While I've been vague about my idea and project, things are coming into focus. In this time of entrepreneurial exploration I've had time to get reacquainted with developing software. Every technology I've employed so far is new to me: operating system, cloud hosting platform, programing language, text based search platform... But like most other software devs I enjoy learning new things. The pragmatist in me knows that many of these tools are the best for the job. Python is good at manipulating text, data analysis, and building things quick. Elasticsearch is great at encapsulating the complexity and learning curve of running Lucene or Solr. Linux is the best platform to run and operate Python and Elasticsearch. Azure is the best platform for giving me free hosting which is awesome at keeping my burn rate low.
I'd like focus on the technology aspects of what I'm working on from the perspective of a beginner on many fronts. But I also have the belief that I'll be able to do somethings with technologies that I barely understand as of yet. That's where the fun comes in. Without explaining the product and the opportunity/market...yada yada, I'll focus on the operational learnings and a bit about the motive for the focus. So first, a bit of a primer: I believe that many textual sources have a wealth of information that is mostly untapped. If you think Google News can aggregate well and Google Search can find things well, I'd hope to do something similar with travel. As a person that's traveled and explored in over a dozen countries, I hate the over-sponsored, highly-advertised world of online travel. There are people out there giving authentic information on travel blogs, forums... you just need to tease it out. Make the content easy to find and relatable to the end user, and be diligent about spotting and identifying that which is 'sponsored'. The easiest way I could think to start is with narrative travel blogs. Which brings me to my tech. Parse, clean, and analyze travel blogs. What I eventually want to have is a site that will serve up authentic travel information to the international planning traveler. As far as I can tell, there are 3 distinct categories.
- Build a 'basic' search engine based on a semi-currated content feed. By semi-currated I mean that I'll only be putting in content that I presume isn't sponsored. Some of that authentic content is apparent, some of it is tricky, so start with the obvious.
- Discover your data set. Yay data science. Understand key characteristics about it. Get a sense for what is 'good' and make and define those as hypotheses in your product journey. Clean your dataset. Don't even allow things in that are in a foreign language of a certain content length and aren't based in the region of focus. Not to mention that cleaning and data janitorial work that needs to be done before it can be searched. Luckily Elasticsearch does alot of that lifting for you: stemming, stopwords... Obviously I need to pick out the main content, key in on meta data while, and clean html while parsing (covered in step 1).

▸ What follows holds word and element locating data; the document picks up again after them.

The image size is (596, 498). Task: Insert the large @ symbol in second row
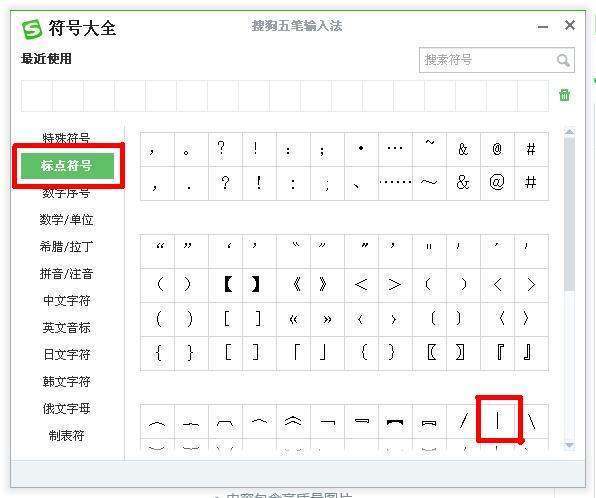click(497, 182)

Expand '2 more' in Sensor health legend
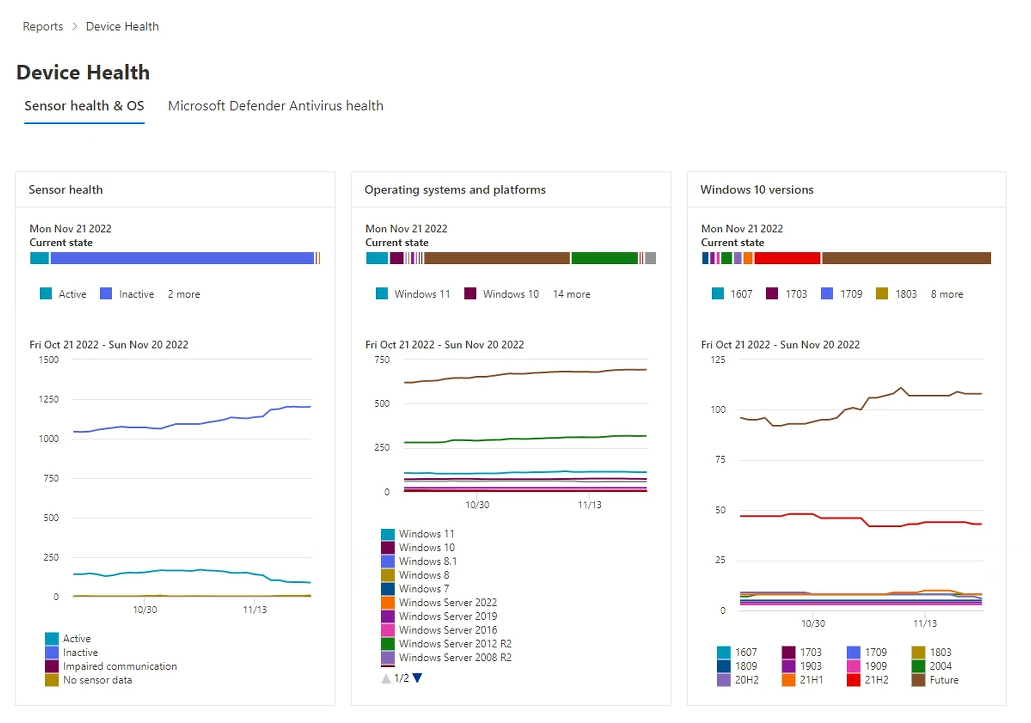(184, 295)

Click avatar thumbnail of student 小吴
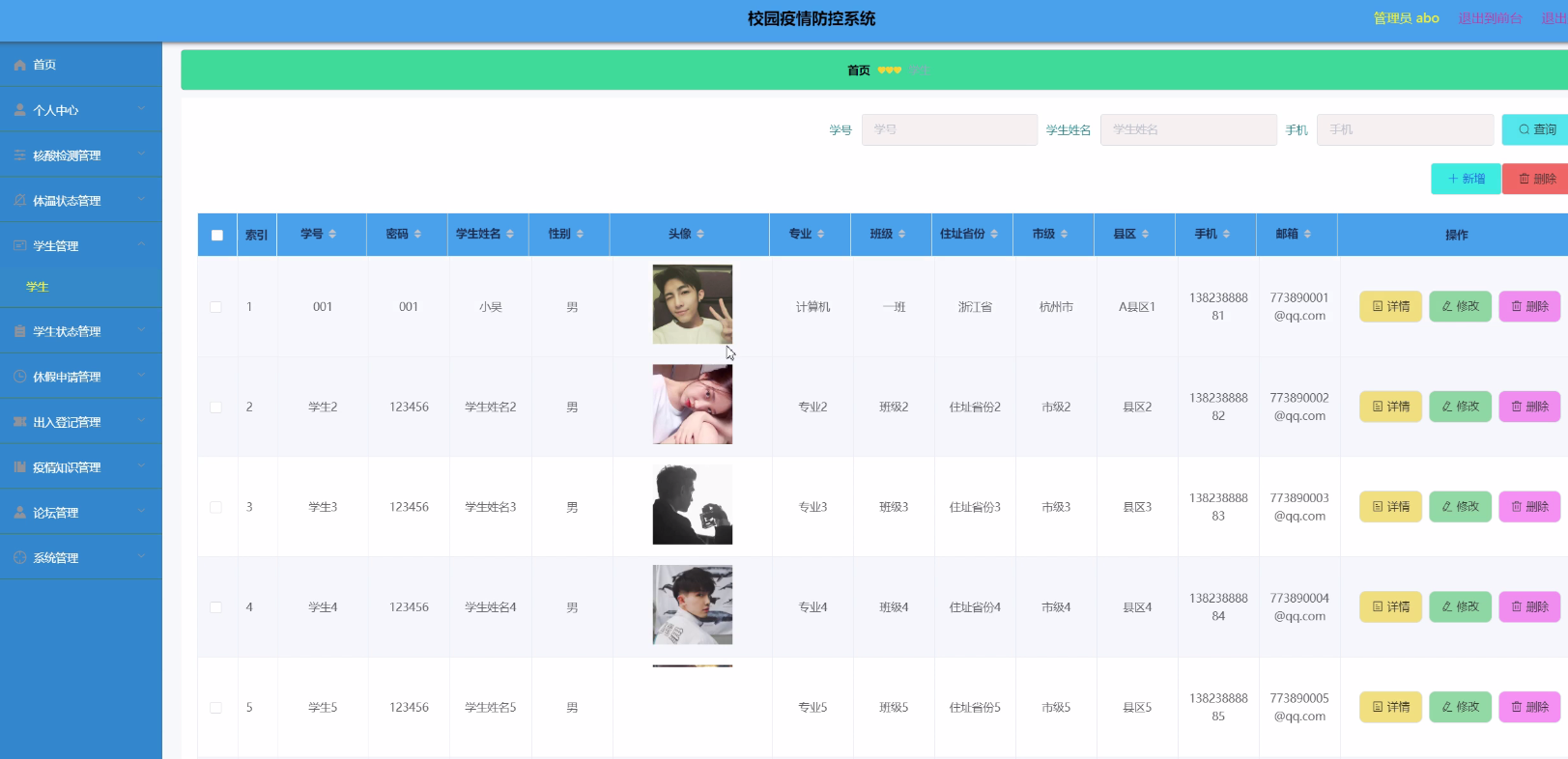[692, 304]
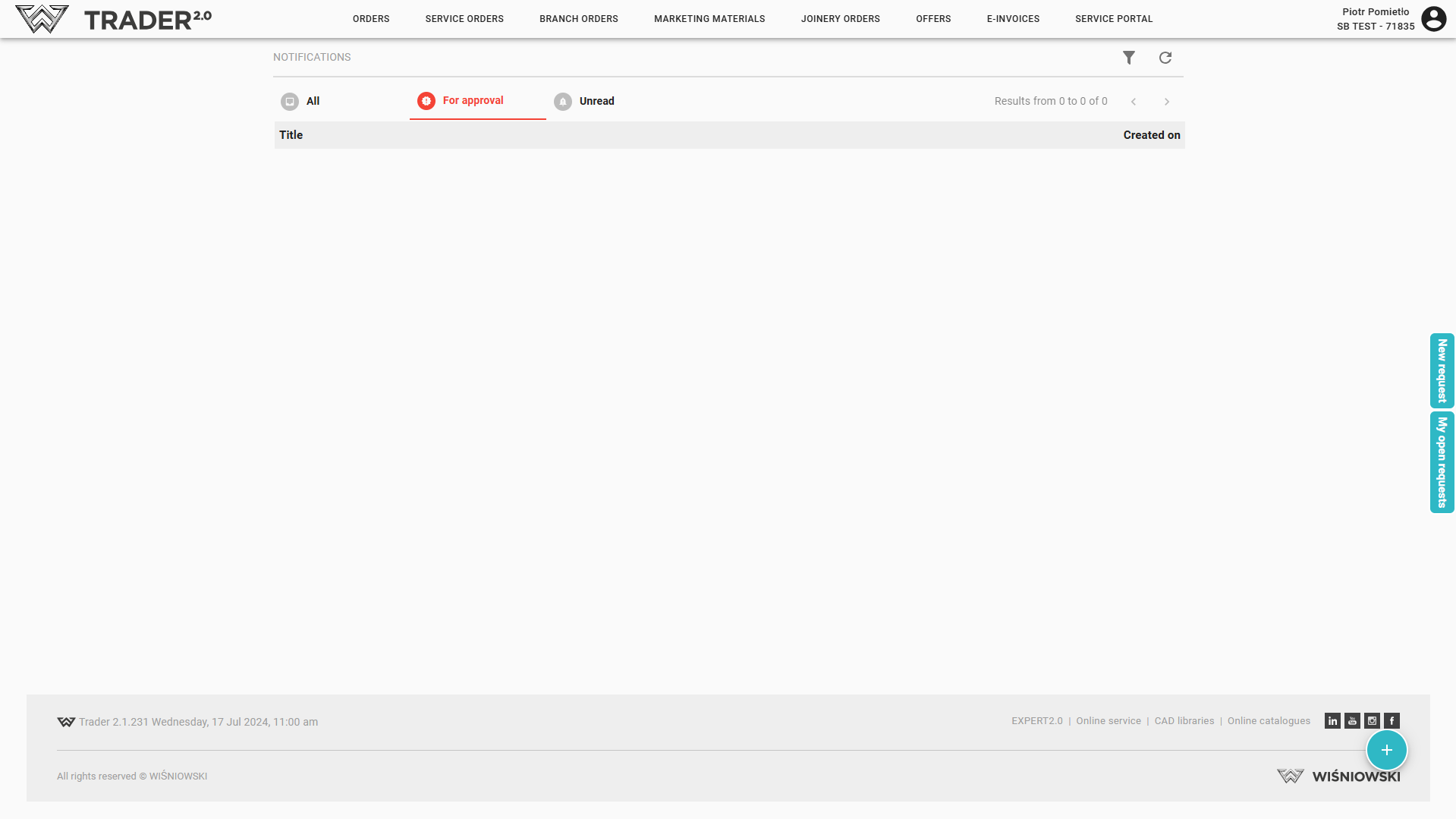Open the EXPERT2.0 footer link
The width and height of the screenshot is (1456, 819).
[1036, 721]
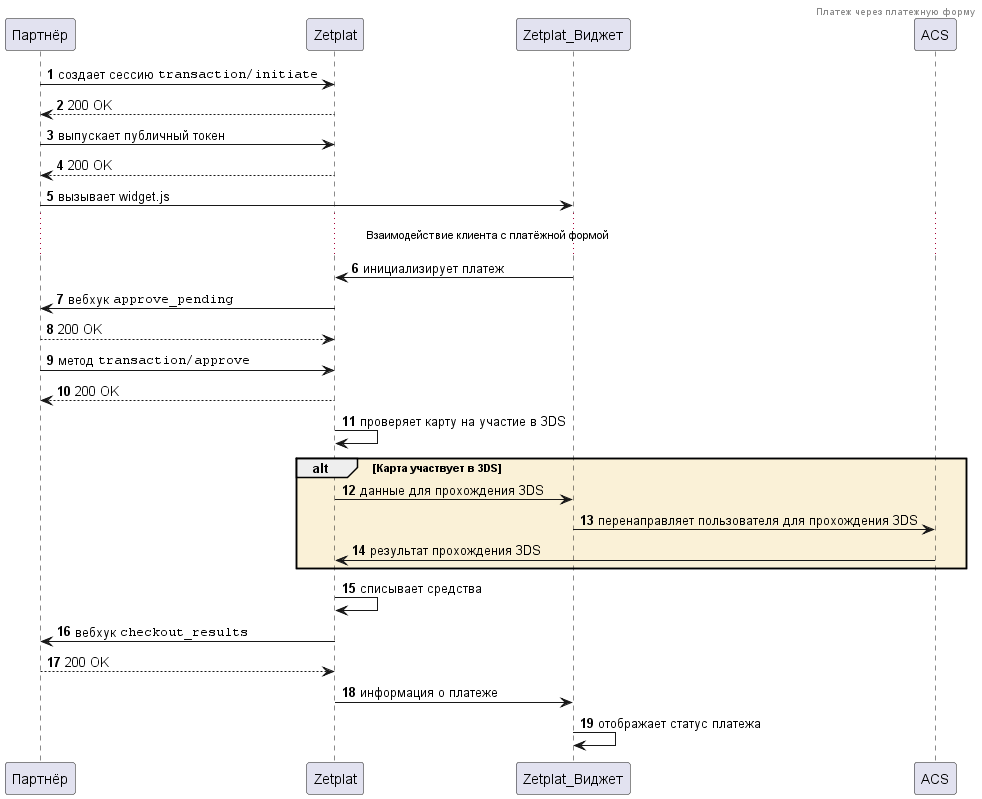The image size is (982, 799).
Task: Select the bottom Zetplat participant box
Action: point(334,778)
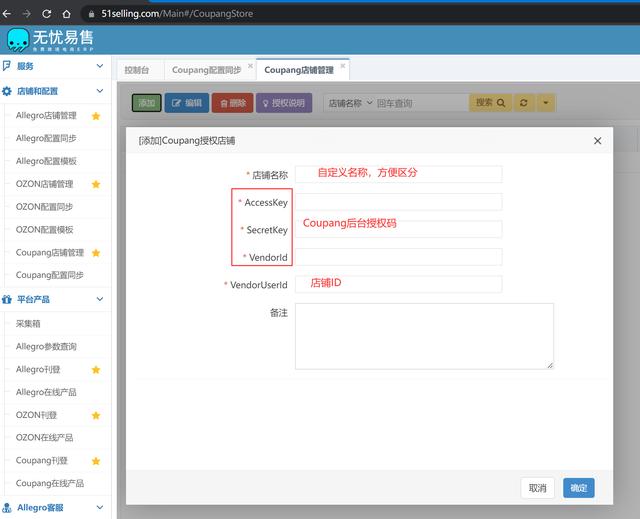Viewport: 640px width, 519px height.
Task: Click the star next to Coupang刊登
Action: [x=96, y=461]
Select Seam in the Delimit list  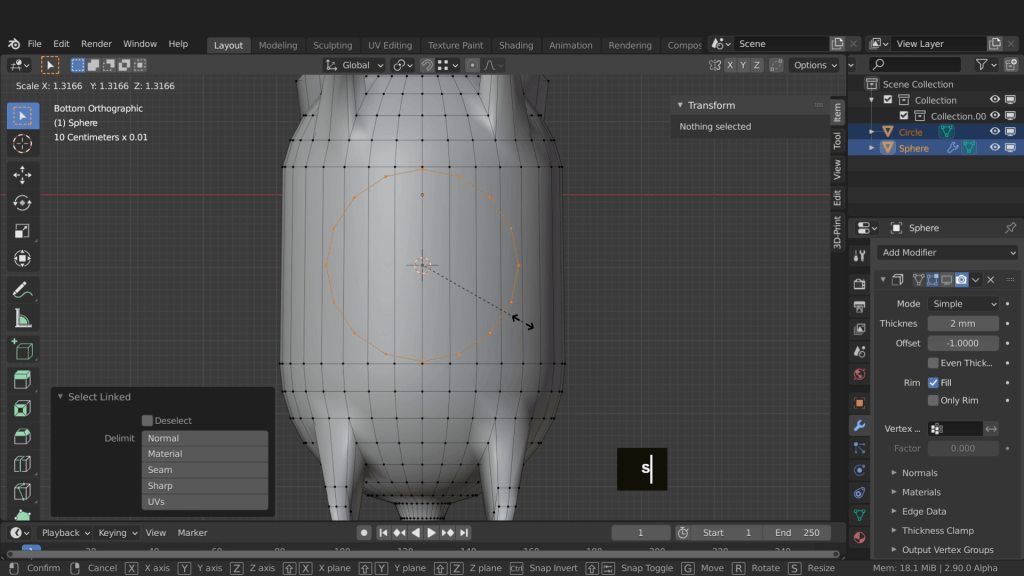click(205, 470)
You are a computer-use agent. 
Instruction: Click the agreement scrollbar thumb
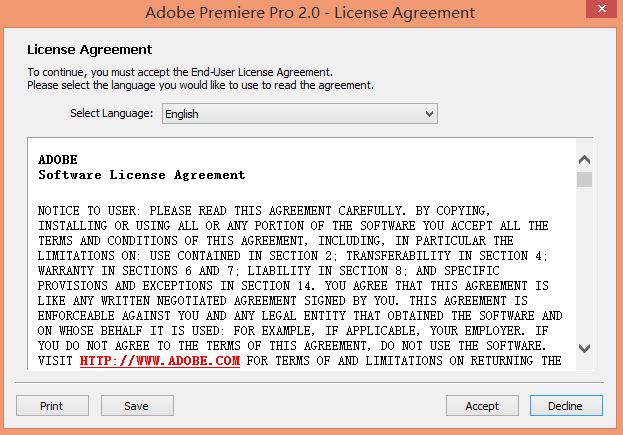(584, 179)
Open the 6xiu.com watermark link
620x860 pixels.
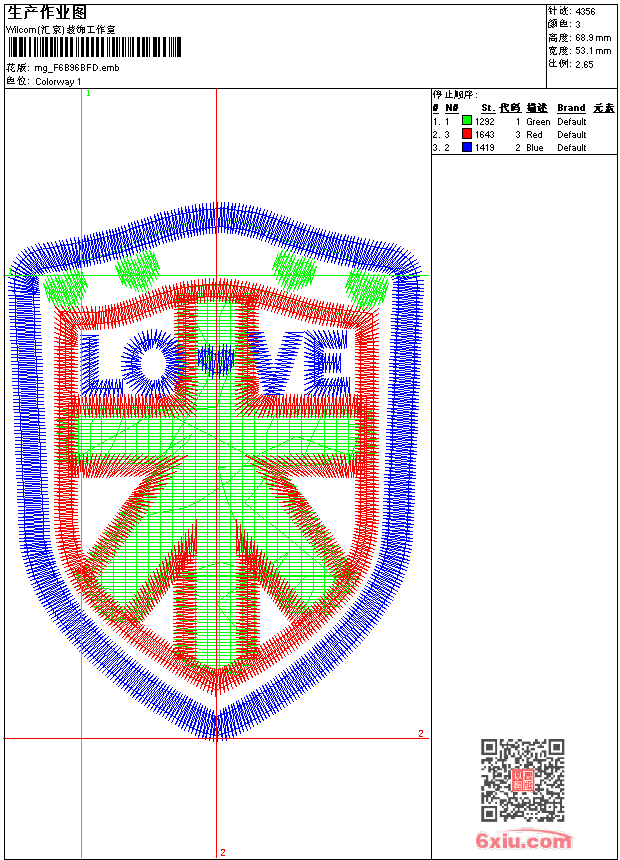coord(524,842)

- Generally speaking, find more intelligent ways to serve content up to the user. Things like region discovery through topic analysis. Or categorization to filter content for a traveler archtype. Summarize long posts to make searching faster. Extract places to enhance your search and discover capability. Recommend blogs to read based on blogs of interest. I believe that information extraction, natural language processing, and machine learning have become much more accessible to the non-academic. That being said, this step isn't plug and play but there is wealth of books, platforms, and sample code to get this autodidact well on my way. If nothing else, this is waaaaay better than going back to school for a degree in what I can learn with the power of the internets.
A long time ago I worked with Lucene. Like 10 years ago. What Elasticsearch has done for text search since that time is awesome. Getting going out of the box is easy. The tutorials and the amount of StackOverflow help make the ease of adoption so much less intimidating than trying to learn what TF-IDF is when you just want to get shit working. Get it working first, dive deep later. Elasticsearch is awesome at that. I don't need to care that it runs on 5 shards or that I need to use a Snowball analyzer for proper stemming. I can get going and find lots of information on the internets when I run into issues. That being said the run-into-walls approach only works so long. Eventually you need to dive deep, like yesterday. I spent the at least half the day understanding how custom query scoring works, how to avoid using TF-IDF on certain fields that are short, and looking at very complex 'explain' query chains. I went deep into the rabbit hole that day my friends, but my search is so much better. Being able to find terms in a statistically relevant way just gets your foot in the door. Boosting blogs that are more recently, longer in length, and contain more pictures really makes a difference in the quality of your first few results.
Right now I have a domain where you can go search narrative travel blogs in Africa. Eventually, I'll tell the world about it, but I have a few more big ticket items to address. That being said, I'm looking for early adopters! Free internet scouring if you are traveling to Africa!